# Cutting in the wind?



## Dogwillhuntv (Dec 19, 2016)

Looks like I finally have a few days with no rain predicted, but they're saying 25 mph winds for the next two days. What do you think? If I get the hay on the ground today, will the wind blow it into the canyon tomorrow?


----------



## 8350HiTech (Jul 26, 2013)

No


----------



## Hayman1 (Jul 6, 2013)

I live for 25 mph drying days. Go for it. Makes tedding a blast but you probably don't ted out there. Impossible to rake and hold a windrow at 25 mph though


----------



## Farmerbrown2 (Sep 25, 2018)

Only downside is raking last year first time in my life it was so windy we kept rake 20 feet in front of baler . PIA but we got it baled.


----------



## Hayman1 (Jul 6, 2013)

Farmerbrown2 said:


> Only downside is raking last year first time in my life it was so windy we kept rake 20 feet in front of baler . PIA but we got it baled.

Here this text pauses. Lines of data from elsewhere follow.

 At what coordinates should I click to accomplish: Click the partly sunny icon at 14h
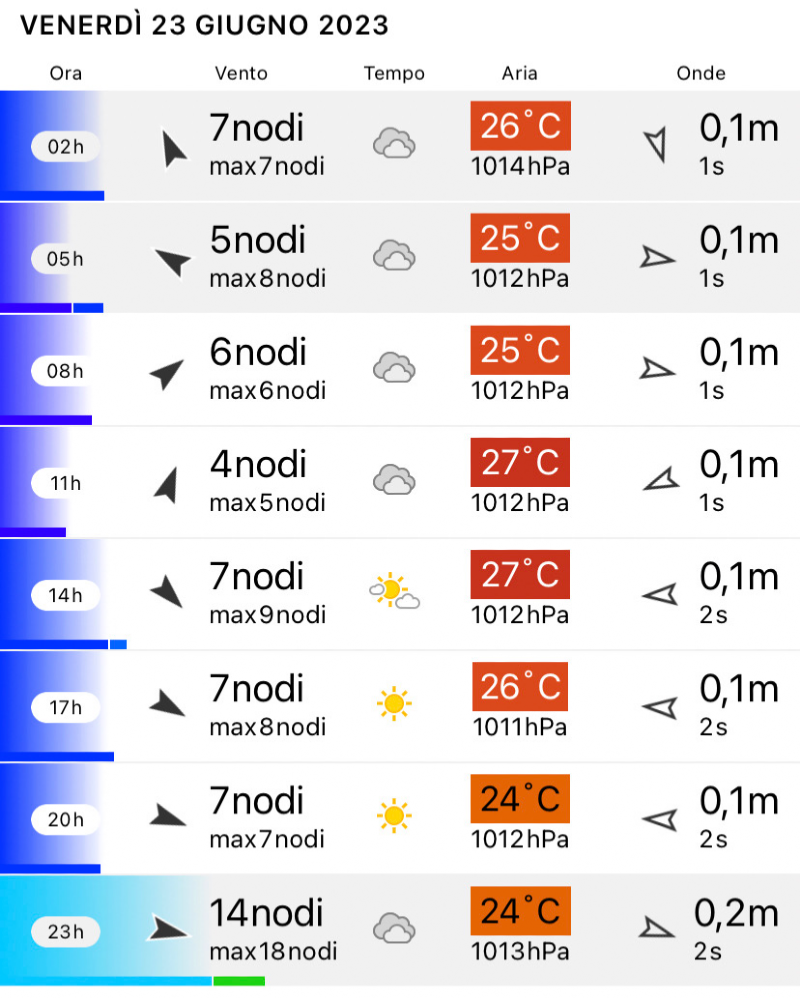click(393, 593)
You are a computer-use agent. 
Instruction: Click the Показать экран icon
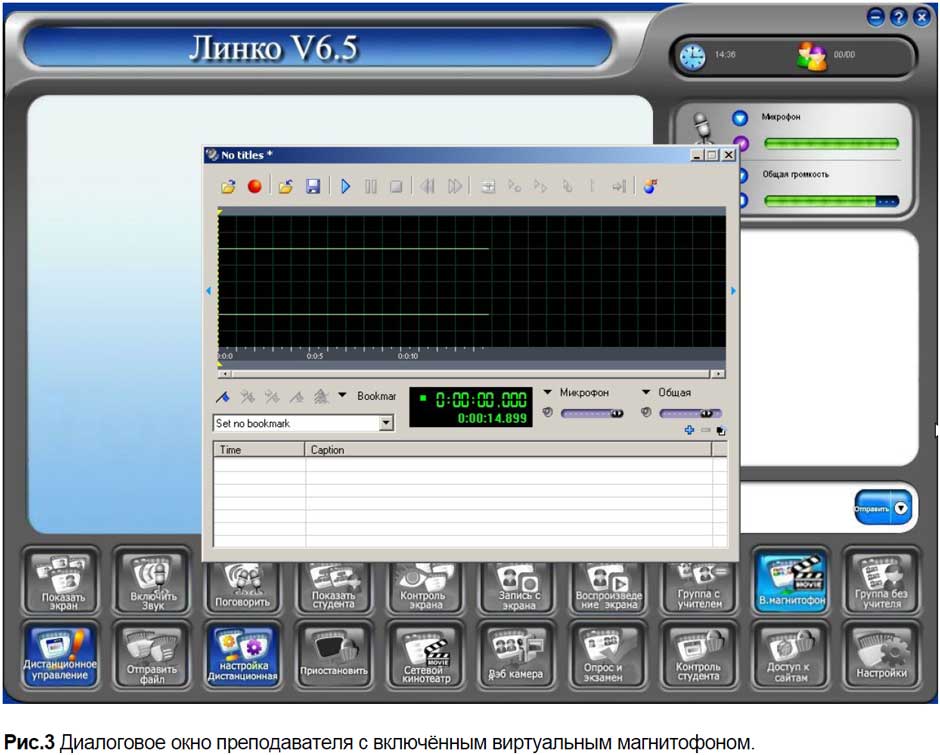pos(63,582)
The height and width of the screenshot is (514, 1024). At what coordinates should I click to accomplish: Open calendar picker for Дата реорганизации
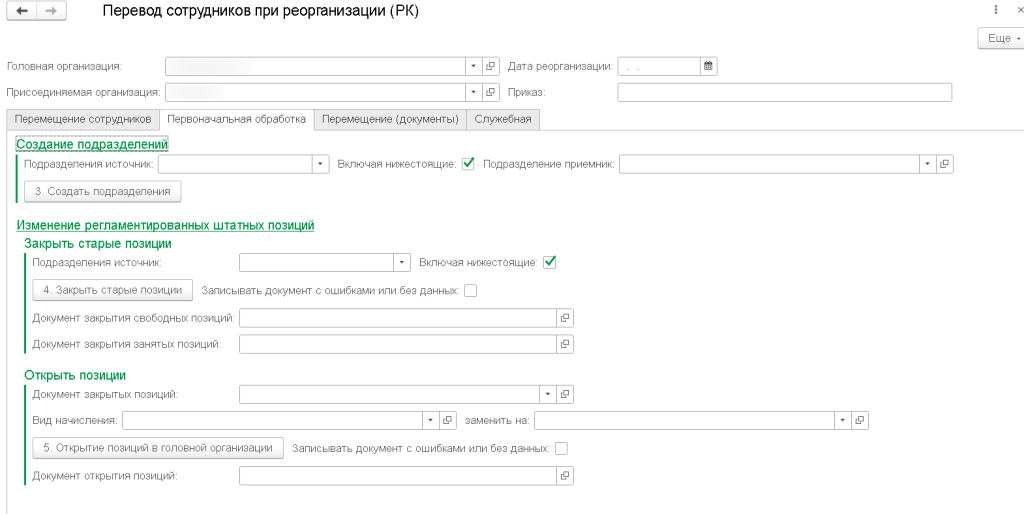(708, 66)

That's when it really pays to have an understanding spouse on the rake. Been there, done that!


----------



## Hayjosh (Mar 24, 2016)

I love cutting when it's windy. Dries that wet hay down real fast. The sooner it gets down below 40% moisture the better.


----------



## Dogwillhuntv (Dec 19, 2016)

Thanks for the input. I went to cut that night. Started the machine and the phone went off with a tornado warning. Nothing touched down but five minutes later got hit with a torrential thunderstorm that came out of nowhere. Got it cut the next day. Been windy but only in the 50-60 and has been drying really slow. Hope to finally get it baled tomorrow.

Weird summer in Idaho. At least the hay didn't blow away.


----------